▸ PROVIDED PASSAGE

May you be sealed in the Book of Life for a good and happy year.

Shanah tovah u’metukah!

Saturday, September 19, 2009

If I am not for Myself
Rosh Hashanah Morning 5770-2009
Rabbi David Kaufman

Rabbi Jonathan Sacks, the Chief Rabbi of Great Britain tells the following story:

One Friday afternoon, a friend of his was driving along the highway to join his family for Sabbath—the Catskills were where many New York Jews had holiday homes. He saw a motorist stranded by the roadside, his car immobilized by a flat tire. He was wearing a yarmulke.

Naturally the driver assumed that he too was heading for the Catskills and was concerned that he might not be able to change the wheel in time to reach his destination before the Sabbath began.

He stopped, and helped the man change the tire.

As he was parting, the owner of the other car removed his yarmulke and put it in his pocket.

“Why are you doing that?” said the first. “Don’t you wear it all the time?”

▸ RAW DATA
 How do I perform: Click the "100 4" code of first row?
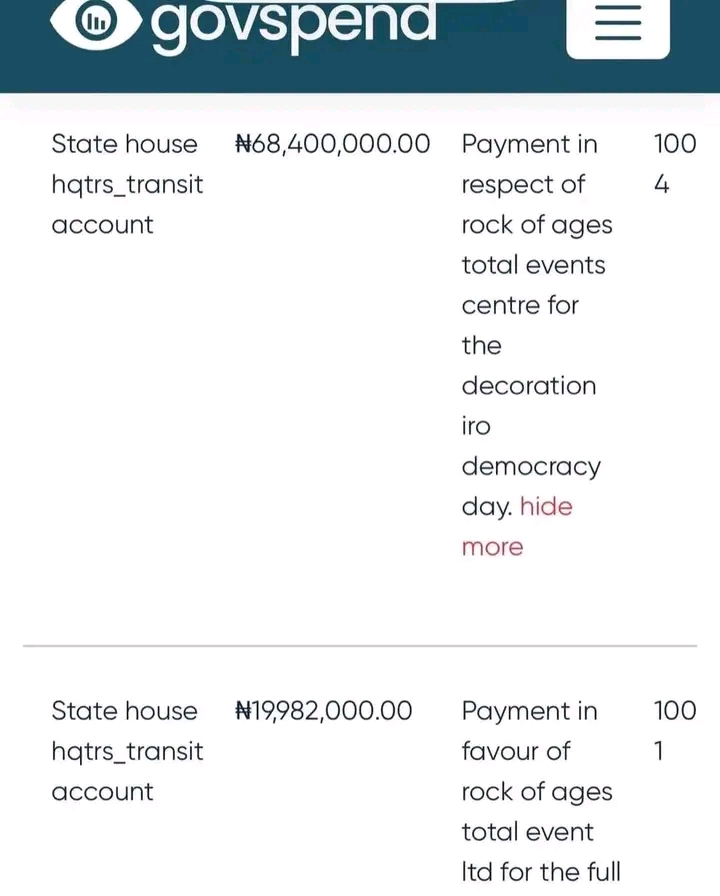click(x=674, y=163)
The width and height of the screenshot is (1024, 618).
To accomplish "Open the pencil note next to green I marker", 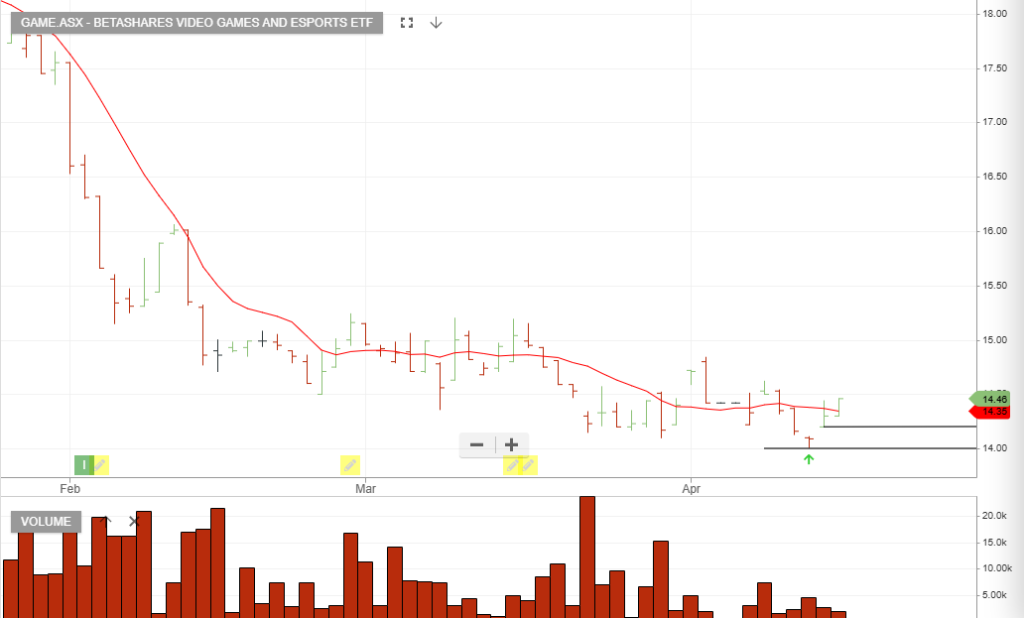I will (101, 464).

▸ DO THIS
Write the next part of the Rosh Hashanah sermon about the stranded motorist. The data comes from a separate source and has no connection to the sermon.

▸ ANSWER TO THIS EXERCISE
“Oh no,” said the other. “You see, I’m not Jewish.”

“Then why were you wearing a yarmulke?”

“Simple,” he replied. ‘I know that if someone is in trouble and is wearing a yarmulke, a Jew will stop to help him.”

****************************************************
Jews have a long history of helping other Jews in times of need. Just as one example, the rabbinic literature makes it very clear that the responsibility of redeeming Jews held captive rests not only on the family of the captives, but on all Jews, regardless of whether or not they have any connection to the captives.
Jews have created organizations to settle immigrants, feed the hungry, provide free loans and rescue persecuted Jews from around the world, from the Soviet Union to Ethiopia. Let us not forget the support offered by Jews in the diaspora, financial and otherwise, for the state of Israel. Jews have a history of supporting fellow Jews.

As we find it in the Talmud's discussion of Shavuot, "Kol Yisrael Arevim Zeh vZeh," "All of Israel is responsible for one another."

Hillel, the great sage, put it another way, using three questions:

"If I am not for myself, who will be for me?" and, as commonly translated, "If I am only for myself, what am I?" Finally, "If not now, when?"
Hillel seems to guide us to the following answers:

Better stand up for yourself,
But not only for yourself.
And you better act before it is too late.

We are given the directive to stand up to face our challenges and to help others face their own.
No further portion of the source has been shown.